2.    Deskripsi yaitu penyajian data dan mengilustrasikan data misalnya mengukur hasil produksi, laporan hasil liputan berita, indeks harga konsumen, laporan keuangan, tingkat inflasi, jumlah penduduk, hasil pendapatan dan pengeluaran negara dan lain sebagainya.
3.    Regresi, yaitu meramalkan pengaruh data yang satu dengan data yang lainnya dan untuk mengantisipasi gejala-gejala yang akan datang.
4.    Korelasi, yaitu untuk mencari kuatnya atau besarnya hubungan data dalam suatu penelitian.
5.     Komparasi, yaitu membandingkan data dua kelompok atau lebih.
Secara umum statistika dibutuhkan dalam empat tahap penelitian yakni:
1.    Penentuan sampel. Statistik diperlukan untuk menghiung berapa jumlah sampel yang diperlukan agar merepresentasikan populasi.
2.    Mengumpulkan data. Dalam pengumpulan data diperlukan suatu instrumen yang valid dan reliabel. Statistik berperan dalam menguji apalah instrumen yang digunakan sudah valid dan reliabel
3.    Menyajikan data. Dalam menyajikan data yang begitu banyak, diperlukan suatu teknik agar data tersebut lebih interaktif dan mudah dipahami oleh orang awam, misalnya dengan dibikin tabel atau diagram.
4.    Analisis data. Tentu saja kegunaan utama statistik adalah untuk analisis data dalam menguji hipotesis. Dalam hal ini ada beberapa teknik yang digunakan, seperti regresi, anova, SEM, dll
Peranan statistika dalam penelitian selain untuk penarikan kesimpulan guna digeneralisakan dari pengujian data sampel terhadap populasinya, menurut (Sugiyono, 2011: 21) adalah.
1.    Alat untuk menghitung besarnya anggota sampel yang diambil dari suatu populasi. Dengan demikian jumlah sampel yang diperlukan lebih dapat dipertanggungjawabkan.
2.    Alat untuk menguji validitas dan reliabilitas instrumen. Sebelum instrumen digunakan untuk penelitian, maka harus diuji validitas dan reliabilitasnya terlebih dahulu.
3.    Tehnik-tehnik untuk menyajikan data, sehingga data lebih komunikatif. Tehnikk-tehnik penyajian data ini antara lain; tabel, grafik, diagram lingkaran, dan pictogram
4.    Alat untuk analisis data seperti menguji hipotesis penelitian yang diajukan.
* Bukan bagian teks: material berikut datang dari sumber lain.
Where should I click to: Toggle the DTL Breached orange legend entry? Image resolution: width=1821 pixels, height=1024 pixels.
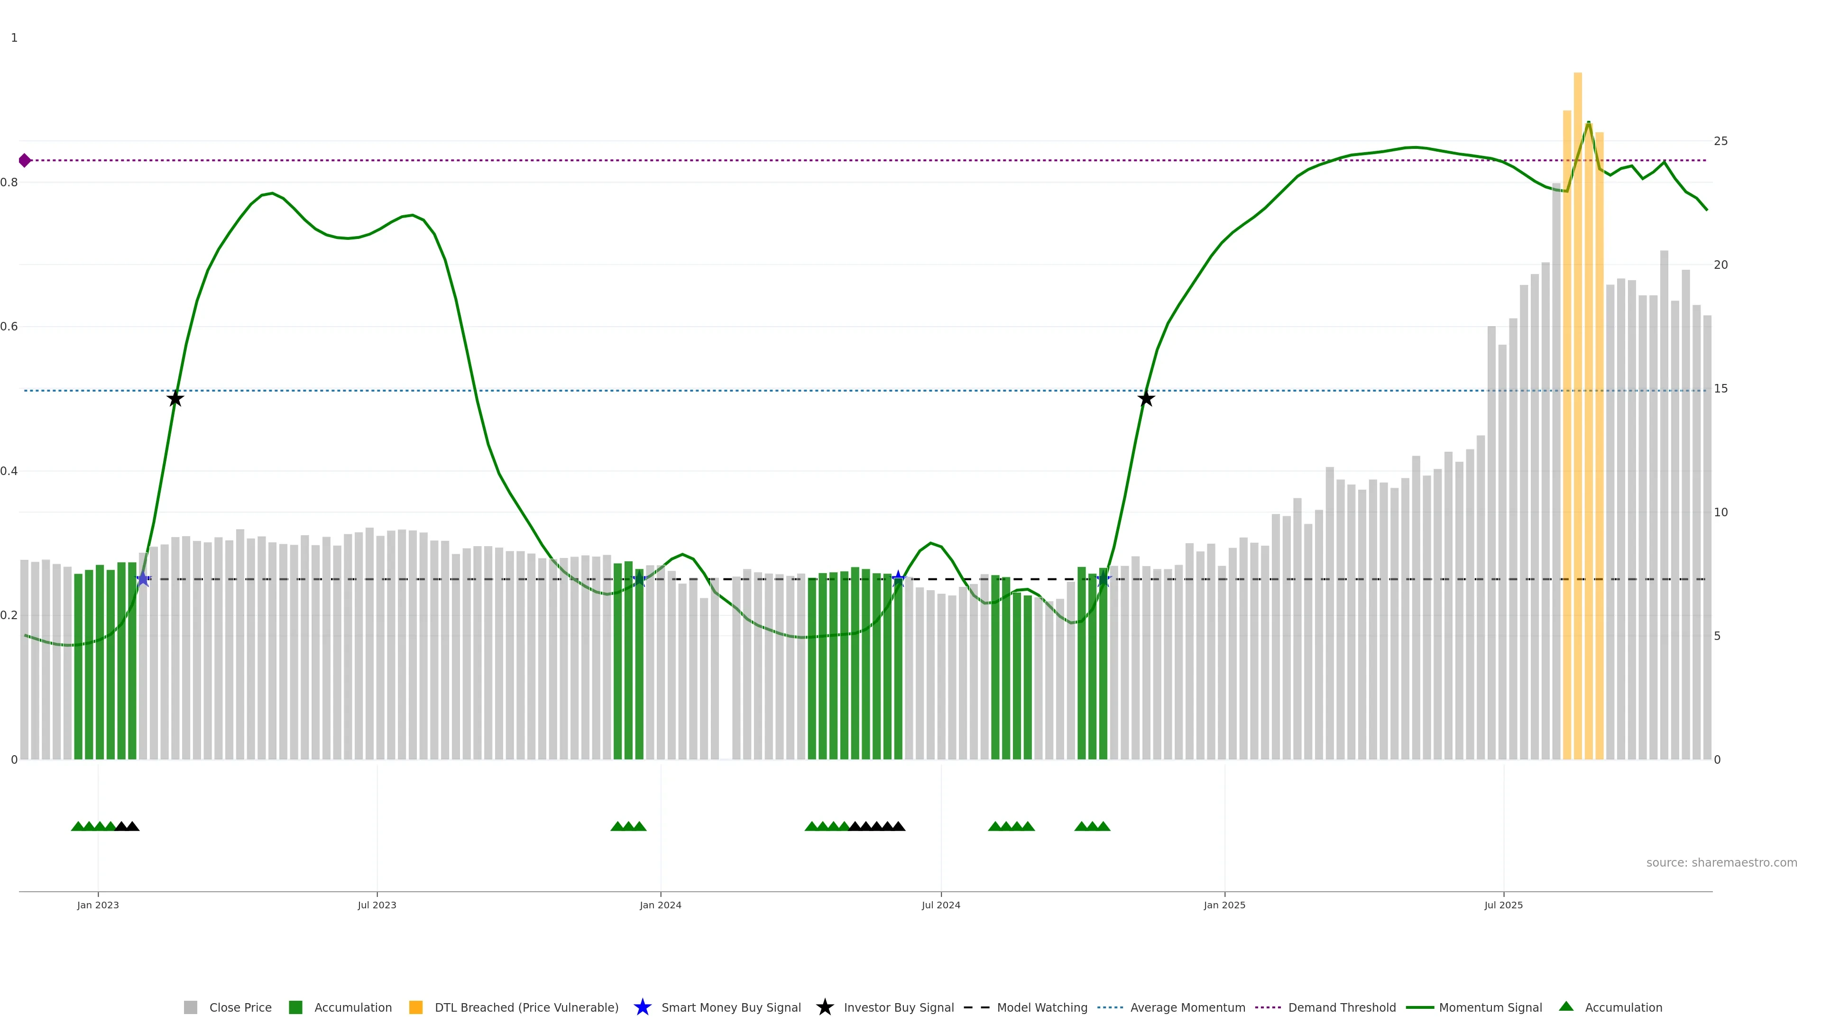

Dalam hal ini statistika yang digunakan antara lain; korelasi regresi, t-tes, anova, dll
Contoh Soal :
1.    Jelaskanlah pengertian statistika !
Jawaban :
Statistika adalah sebuah ilmu yang mempelajari bagaimana cara merencanakan, mengumpulkan, menganalisis, lalu menginterpretasikan, dan akhirnya mempresentasikan data. Singkatnya, statistika adalah ilmu yang bersangkutan dengan suatu data. Istilah "Statistika" berbeda dengan "Statistik". 
2.     Jelaskan apa yang dimaksud statistik !
Jawaban : 
Statistika adalah kumpudal data dalam bentuk angka maupun bukan angka yang disusun dalam dabel atau diagram yang menggambarkan atau berkaitan dalam suatu masalha
3.    Mengapa statistika dan Penelitian tidak bisa di pisahkan
Penelitian dan statistik memang tidak akan bisa dipisahkan. Meskpun ada jenis penelitian lain yang tidak membutuhkan peranan statistika yang dominan (penelitian kualitatif), namun untuk bisa menghasilkan kesimpulan yang bisa digeneralisasikan ke populasi yang lebih luas diperlukan ilmu statistika. Penelitian yang demikian merupakan penelitian kuantitatif dengan paradigma positivistik, yakni suatu gejala itu adalah nyata jika bisa dilihat, diukur, dan diklasifikasikan.
4.    Sebutkan beberapa istilah statistika yang sering digunakan !
Jawaban : 
·      populasi
·      sampel
·      unit sampel
·      Probalitas
5.    Apakah yang dimaksud dengan deskripsi 
Jawaban : 
Deskripsi yaitu penyajian data dan mengilustrasikan data misalnya mengukur hasil produksi, laporan hasil liputan berita, indeks harga konsumen, laporan keuangan, tingkat inflasi, jumlah penduduk, hasil pendapatan dan pengeluaran negara dan lain sebagainya.